In the country, peasants still made their own household bread of maslin. Large rye loaves were made in Paris and Lyons – largely as laxatives for the well-off – but also in poor provinces.

Porteuses de pain
The first mentions of female bread porters come at the end of the eighteenth century, but they are most mentioned in the nineteenth century. Though some men delivered bread to people’s houses, images above all show women, carrying bread in aprons, racks or baskets, pushing wagons or guiding those drawn by dogs. The profession was poorly paid and demanding and became the subject of one of the century’s most popular sentimental novels. Though the profession itself died out in the Nineteen Thirties, Xavier de Montépin's La Porteuse du Pain was still being shown on screen in the Seventies.

Roller mills
Around 1878, roller mills first came to France from Hungary (long known for its flour). These were not widely adopted at first but, faced with competition from English, German and Belgian bakers who were using roller milled flour, the French finally ran tests in 1884 which resulted in acceptance of the new milling technique, which became the standard one.

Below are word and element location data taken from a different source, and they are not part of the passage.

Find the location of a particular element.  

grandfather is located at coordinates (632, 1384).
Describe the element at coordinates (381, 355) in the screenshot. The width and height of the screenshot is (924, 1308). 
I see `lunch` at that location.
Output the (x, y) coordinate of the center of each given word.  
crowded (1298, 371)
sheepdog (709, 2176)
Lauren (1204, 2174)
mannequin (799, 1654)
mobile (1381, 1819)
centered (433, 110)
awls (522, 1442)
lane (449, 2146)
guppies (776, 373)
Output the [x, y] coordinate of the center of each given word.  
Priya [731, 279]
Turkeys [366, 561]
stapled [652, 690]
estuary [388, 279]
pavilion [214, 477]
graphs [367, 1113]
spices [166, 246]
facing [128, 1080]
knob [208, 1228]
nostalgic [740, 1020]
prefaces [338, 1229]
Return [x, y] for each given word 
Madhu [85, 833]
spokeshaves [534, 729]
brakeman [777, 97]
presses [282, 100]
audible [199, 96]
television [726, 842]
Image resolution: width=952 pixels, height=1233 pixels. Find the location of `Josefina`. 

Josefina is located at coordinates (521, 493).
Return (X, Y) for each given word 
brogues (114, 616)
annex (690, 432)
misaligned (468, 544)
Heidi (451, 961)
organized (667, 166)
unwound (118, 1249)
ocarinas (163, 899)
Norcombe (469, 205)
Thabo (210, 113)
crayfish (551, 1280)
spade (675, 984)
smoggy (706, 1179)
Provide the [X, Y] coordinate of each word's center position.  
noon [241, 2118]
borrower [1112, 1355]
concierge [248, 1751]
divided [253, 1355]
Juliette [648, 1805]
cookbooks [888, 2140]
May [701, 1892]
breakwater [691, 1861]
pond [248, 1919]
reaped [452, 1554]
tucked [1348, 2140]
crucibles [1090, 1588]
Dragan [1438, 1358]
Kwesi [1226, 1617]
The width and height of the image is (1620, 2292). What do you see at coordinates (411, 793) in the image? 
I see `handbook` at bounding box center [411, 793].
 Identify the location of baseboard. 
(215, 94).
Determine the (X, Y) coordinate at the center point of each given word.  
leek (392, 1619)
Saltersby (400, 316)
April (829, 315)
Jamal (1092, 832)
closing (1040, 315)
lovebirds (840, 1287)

The flour produced by the new mills was whiter than that previously produced and not everyone approved. Nutritionists increasingly began to point out that dark bread had many advantages over white. But this was a hard sell in a country where even the less well-off had come to expect white bread as a matter of course.

The increased speed and heat of the new mills also introduced a new danger: flour explosions, which also occurred in bakeries due to a build-up of meal dust.

The French had only begun to appreciate a good crust on bread at the end of the seventeenth century. Now it was so established quality that one series of tests determined the ratio of crust to crumb on different popular kinds of bread. Most now contained from a quarter to a third crust; the smallest jockos (much like short baguettes) were almost half crust.

change in taste had a linguistic impact as the word croustillant (literally, “crusty”, but with far more sensual connotations in French) became common, applied not only to baked goods, but naughty stories and pretty women.

As this century ended, varied changes had brought Parisian bread much closer to today’s. Slashes became standard on many loaves. Yeast was no longer the impure side product of brewing beer, but a separate pure product as it is today. Roller mills became standard and substantially transformed French flour. The pouliche/poolish fermentation method, still used today, first appeared. If the word baguette was not yet applied to a bread, breads very much like baguettes were already common. The croissant was solidly adopted as a French roll, despite its Austrian origin, and the Viennese technique of using steam in ovens had become standard in Paris. Strikingly long loaves, though forgotten today, had become and would remain a part of the Parisian landscape. Overall, the idea of a bakery as a handsome space with a wide variety of offerings was established even if the luxurious elegance inspired by Viennese bakeries would become less common going forward.